Retype exactly every line from the one that includes "The width and" through the final line of the listing, both ends kept, and omit the pictures.

···

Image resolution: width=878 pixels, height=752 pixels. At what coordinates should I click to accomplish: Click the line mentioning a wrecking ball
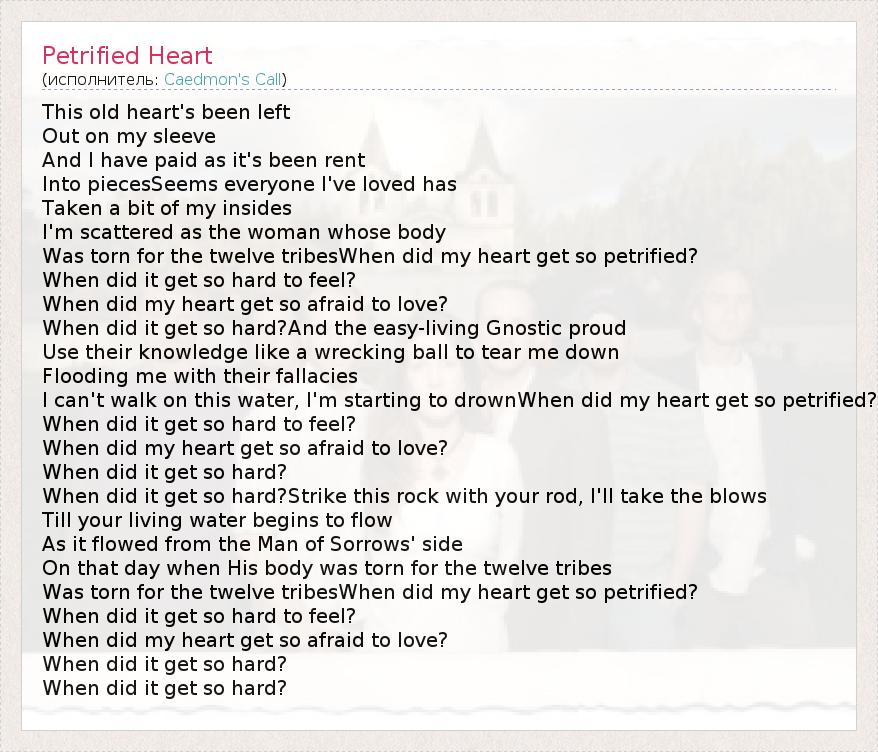click(330, 352)
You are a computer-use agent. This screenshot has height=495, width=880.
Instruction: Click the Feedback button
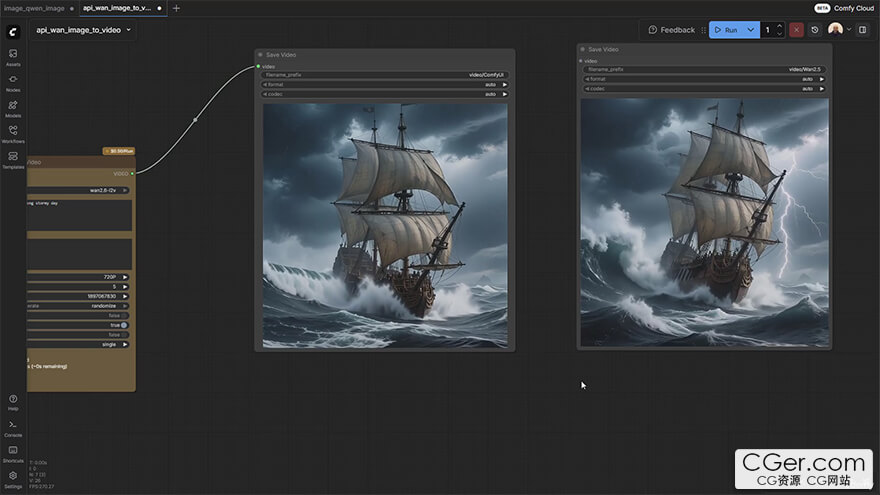click(x=671, y=30)
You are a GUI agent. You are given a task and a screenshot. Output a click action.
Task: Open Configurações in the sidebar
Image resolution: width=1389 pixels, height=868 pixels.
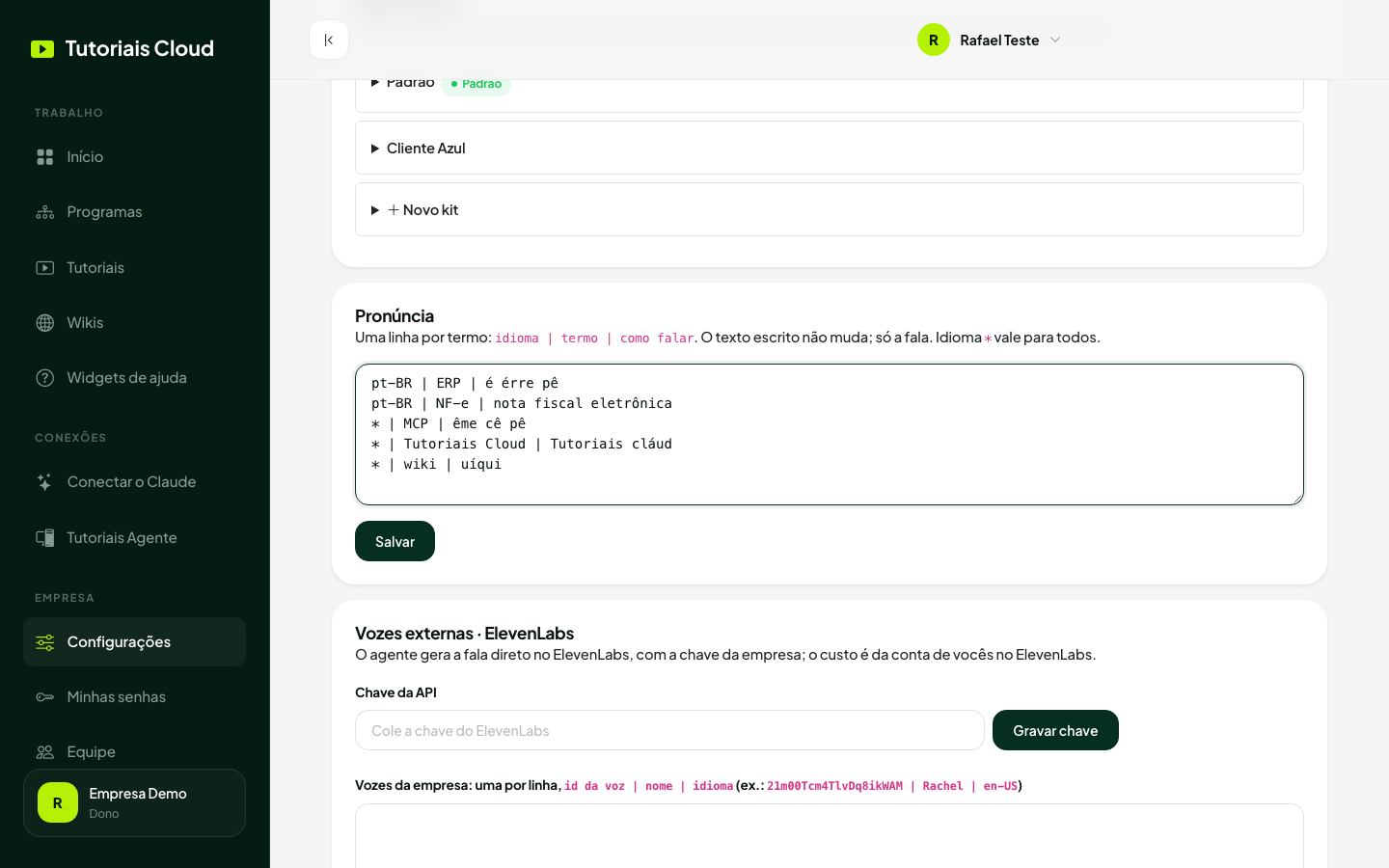click(x=134, y=641)
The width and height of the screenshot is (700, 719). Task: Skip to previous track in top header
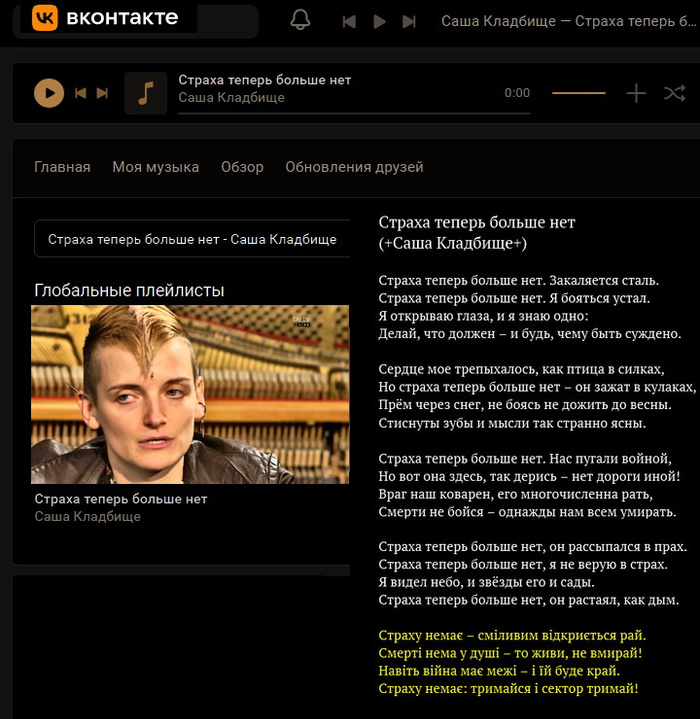(x=349, y=21)
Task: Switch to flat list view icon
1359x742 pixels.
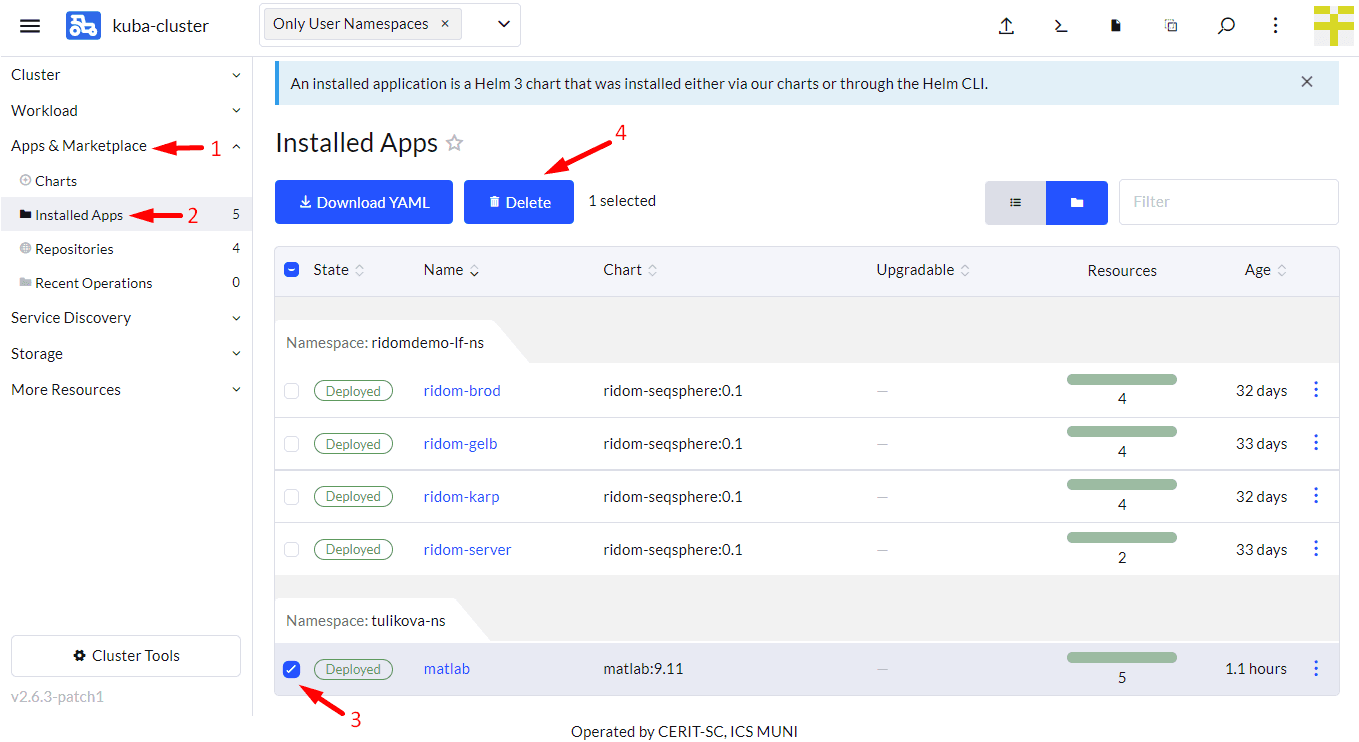Action: tap(1015, 202)
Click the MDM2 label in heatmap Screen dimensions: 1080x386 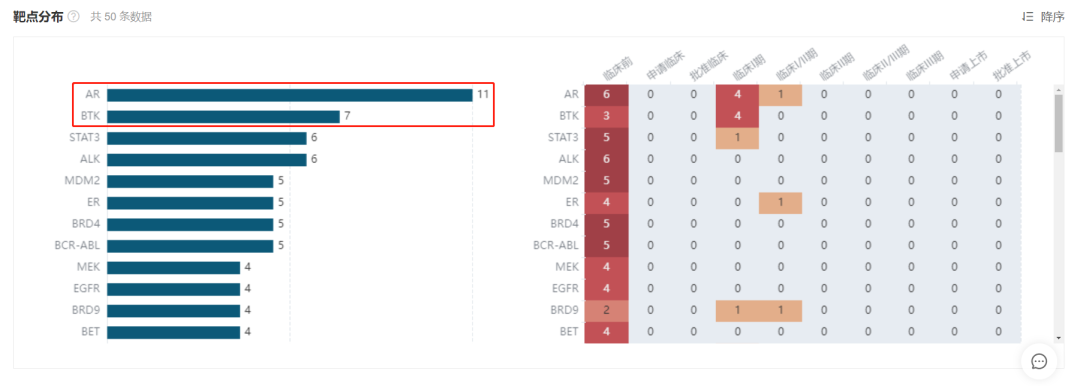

···

*Exercise response*
The width and height of the screenshot is (700, 719). Task: Skip to previous track in top header
(x=349, y=21)
Task: Switch to flat list view icon
1359x742 pixels.
Action: tap(1015, 202)
Click the MDM2 label in heatmap Screen dimensions: 1080x386 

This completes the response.